Questa nuova scienza si basa sul presupposto che tutti i nostri “processi”mentali sono mediati da “proprietà” neuronali. Di conseguenza, gli psichiatri ora vedono la mente come una funzione cerebrale ed i disturbi psichiatrici come disturbi cerebrali.
Pertanto, i disturbi psichiatrici non possono presentarsi senza che alcuni circuiti neuronali non si presentino iperattivi o ipoattivi, oppure non in grado di comunicare tra di loro in modo efficace.
Sappiamo che queste disfunzioni spesso dipendono da microlesioni cerebrali, o da cambiamenti critici nelle connessioni sinaptiche, oppure da un difettoso cablaggio del cervello nel corso dello sviluppo (neurosviluppo).

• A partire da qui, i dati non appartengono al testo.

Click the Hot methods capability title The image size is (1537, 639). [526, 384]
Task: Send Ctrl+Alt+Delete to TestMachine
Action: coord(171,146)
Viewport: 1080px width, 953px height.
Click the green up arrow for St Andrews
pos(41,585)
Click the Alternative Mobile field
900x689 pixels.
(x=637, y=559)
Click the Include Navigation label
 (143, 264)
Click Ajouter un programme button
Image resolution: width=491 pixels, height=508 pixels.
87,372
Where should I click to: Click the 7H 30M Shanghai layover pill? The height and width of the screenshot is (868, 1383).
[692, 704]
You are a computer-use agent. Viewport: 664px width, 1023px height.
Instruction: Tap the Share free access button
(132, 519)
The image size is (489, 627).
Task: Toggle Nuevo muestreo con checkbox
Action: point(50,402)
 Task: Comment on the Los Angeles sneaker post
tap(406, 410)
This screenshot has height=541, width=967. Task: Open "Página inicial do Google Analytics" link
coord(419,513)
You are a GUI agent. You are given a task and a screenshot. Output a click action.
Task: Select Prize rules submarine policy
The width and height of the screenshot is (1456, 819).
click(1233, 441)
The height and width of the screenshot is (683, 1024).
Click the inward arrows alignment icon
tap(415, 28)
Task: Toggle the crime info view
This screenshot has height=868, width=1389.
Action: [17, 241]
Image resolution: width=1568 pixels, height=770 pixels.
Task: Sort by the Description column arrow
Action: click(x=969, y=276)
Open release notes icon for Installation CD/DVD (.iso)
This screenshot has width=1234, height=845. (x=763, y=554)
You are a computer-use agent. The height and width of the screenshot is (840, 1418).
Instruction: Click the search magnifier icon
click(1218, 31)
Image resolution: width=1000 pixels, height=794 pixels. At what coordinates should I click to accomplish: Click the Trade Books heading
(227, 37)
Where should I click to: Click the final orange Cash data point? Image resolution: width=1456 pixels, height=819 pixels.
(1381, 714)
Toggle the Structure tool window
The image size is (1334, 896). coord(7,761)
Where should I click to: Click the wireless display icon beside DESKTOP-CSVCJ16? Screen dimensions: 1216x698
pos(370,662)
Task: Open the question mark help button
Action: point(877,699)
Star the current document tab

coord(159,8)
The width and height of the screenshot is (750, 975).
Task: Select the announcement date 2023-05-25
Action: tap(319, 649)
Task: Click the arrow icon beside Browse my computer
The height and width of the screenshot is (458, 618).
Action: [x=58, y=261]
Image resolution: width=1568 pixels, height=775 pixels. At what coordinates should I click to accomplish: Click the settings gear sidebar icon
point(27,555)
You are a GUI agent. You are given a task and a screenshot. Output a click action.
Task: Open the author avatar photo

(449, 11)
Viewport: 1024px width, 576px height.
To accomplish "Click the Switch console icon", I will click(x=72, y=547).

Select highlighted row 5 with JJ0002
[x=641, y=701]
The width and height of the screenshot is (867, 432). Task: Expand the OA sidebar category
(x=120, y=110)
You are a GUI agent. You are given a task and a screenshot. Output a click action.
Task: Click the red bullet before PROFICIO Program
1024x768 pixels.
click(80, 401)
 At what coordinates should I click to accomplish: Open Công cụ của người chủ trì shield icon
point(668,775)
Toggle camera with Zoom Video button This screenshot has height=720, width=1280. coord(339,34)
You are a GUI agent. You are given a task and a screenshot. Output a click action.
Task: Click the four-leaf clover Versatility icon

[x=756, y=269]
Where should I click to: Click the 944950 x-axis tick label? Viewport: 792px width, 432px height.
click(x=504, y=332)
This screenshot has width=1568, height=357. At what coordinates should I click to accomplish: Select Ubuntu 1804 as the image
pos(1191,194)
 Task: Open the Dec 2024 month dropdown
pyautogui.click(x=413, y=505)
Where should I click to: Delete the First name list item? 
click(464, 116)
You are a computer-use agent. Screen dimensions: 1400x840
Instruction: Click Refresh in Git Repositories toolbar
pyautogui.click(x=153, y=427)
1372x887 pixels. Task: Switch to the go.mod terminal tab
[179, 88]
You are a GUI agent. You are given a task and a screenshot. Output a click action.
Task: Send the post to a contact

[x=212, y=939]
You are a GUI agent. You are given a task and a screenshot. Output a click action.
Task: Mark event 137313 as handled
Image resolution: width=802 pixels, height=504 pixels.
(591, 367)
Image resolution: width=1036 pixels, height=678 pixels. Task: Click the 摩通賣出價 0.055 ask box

Con il progredire delle ricerche sul cervello e sulla mente si sono annullate le differenze tra malattie neurologiche e malattie psichiatriche e si è arrivato a comprendere che tutti i disturbi psichiatrici dipendono da disfunzioni dei neuroni e delle sinapsi, pertanto, le malattie psichiatriche, come quelle neurologiche, derivano da anomalie cerebrali.
La neurobiologia e le moderne neuroscienze hanno messo al servizio della neurologia e della psichiatria la conoscenza che le sinapsi possono essere alterate dall’esperienza.
Ora non resta che abbattere quell’ultimo baluardo, quello che ha accompagnato la psichiatria fin dalle sue origini: EREDITARIETA’/GENETICA.
La moderna biologia ci indica che, i nostri comportamenti individuali sono radicati in quell’interazione tra geni ed ambiente. E’ quest’ultimo che plasma il nostro cervello.
La ricerca epigenetica sull’autismo potrebbe dare un grosso contributo nel farci conoscere meglio la nostra mente, senza minimamente offendere i padri della psichiatria.